Using unstable_cache extensions or "use cache" if you’re on NextJS16, you can leverage revalidateTag to invalidate cache across cached calls. However, I noticed today that these won’t work in a route handler that is not async. And I’m not yet sure why.

This was my original (simplified) route handler:

export async function POST(req: Request) {
  try {
    void someTask();
    return NextResponse.json({ done: true });
  } catch (err) {
    return new NextResponse(`Internal error`, {
      status: 500,
    });
  }
}

Note that someTask returns a Promise which I didn’t await initially: the caller only needed to know that someTask was called, not that it succeeded. However, it became evident someTask didn’t behave properly.

someTask gets a list of subscriptions and updates them progressively. After each update, it re-validates cache entries associated with the Subscription tag:

const cachedFindOutdatedSubscriptions = unstable_cache(
  findOutdatedSubscriptions,
  undefined, // Unused (For additional keys)
  {
    tags: ["Subscription"],
  },
);

export default async function someTask() {
  const subscriptions = await cachedFindOutdatedSubscriptions();

  for (const subscription of subscriptions) {
    await updateSubscription(subscription);
    revalidateTag('Subscription');
  }
}

The function cachedFindOutdatedSubscriptions returns subscriptions from a cache entry also tagged with Subscription. You would therefore expect that across repeated calls to this route, the subscriptions array becomes empty when no new subscriptions are created.

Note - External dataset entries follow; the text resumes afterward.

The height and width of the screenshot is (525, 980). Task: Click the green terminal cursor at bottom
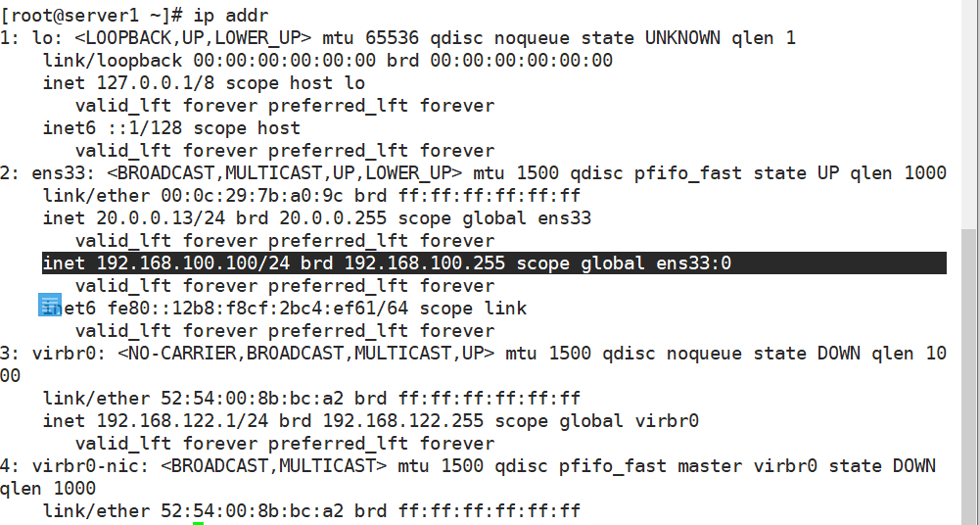click(x=198, y=523)
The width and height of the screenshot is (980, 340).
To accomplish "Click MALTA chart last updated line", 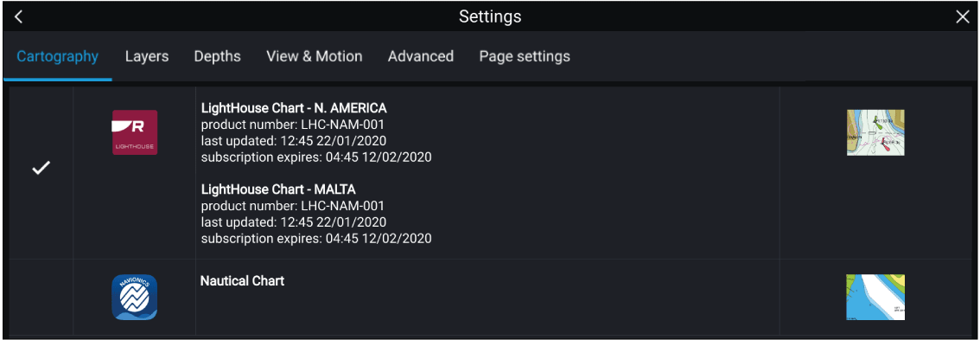I will pyautogui.click(x=294, y=221).
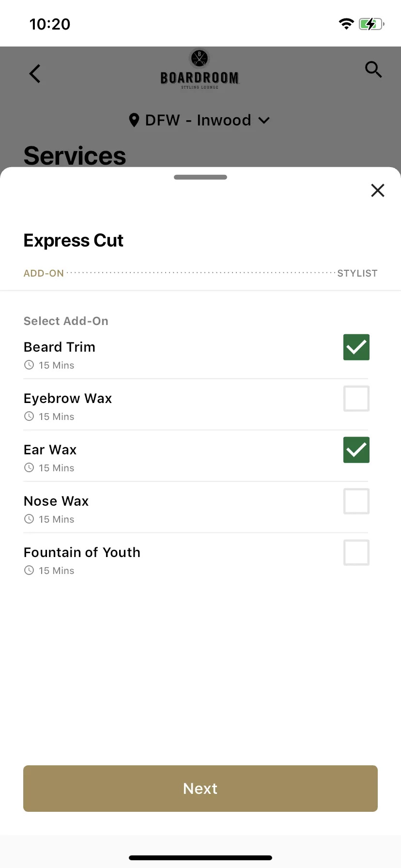Uncheck the Ear Wax add-on
The image size is (401, 868).
point(356,450)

This is not what happened; the same subscriptions got reprocessed every single time, served from the cache. As if revalidateTag was not called.

Interestingly, the fix is simply to await the call to someTask in the route handler:

  export async function POST(req: Request) {
    try {
-     void someTask();
+     await someTask();
      return NextResponse.json({ done: true });
    } catch (err) {
      return new NextResponse(`Internal error`, {
        status: 500,
      });
    }
  }

After reading the code for unstable_cache, I got the intuition for the fix. I’m not sure of what is exactly happening under the hood yet, but I think it has to do with the lifetime of the request’s context. I’ll return to this once I understand it properly.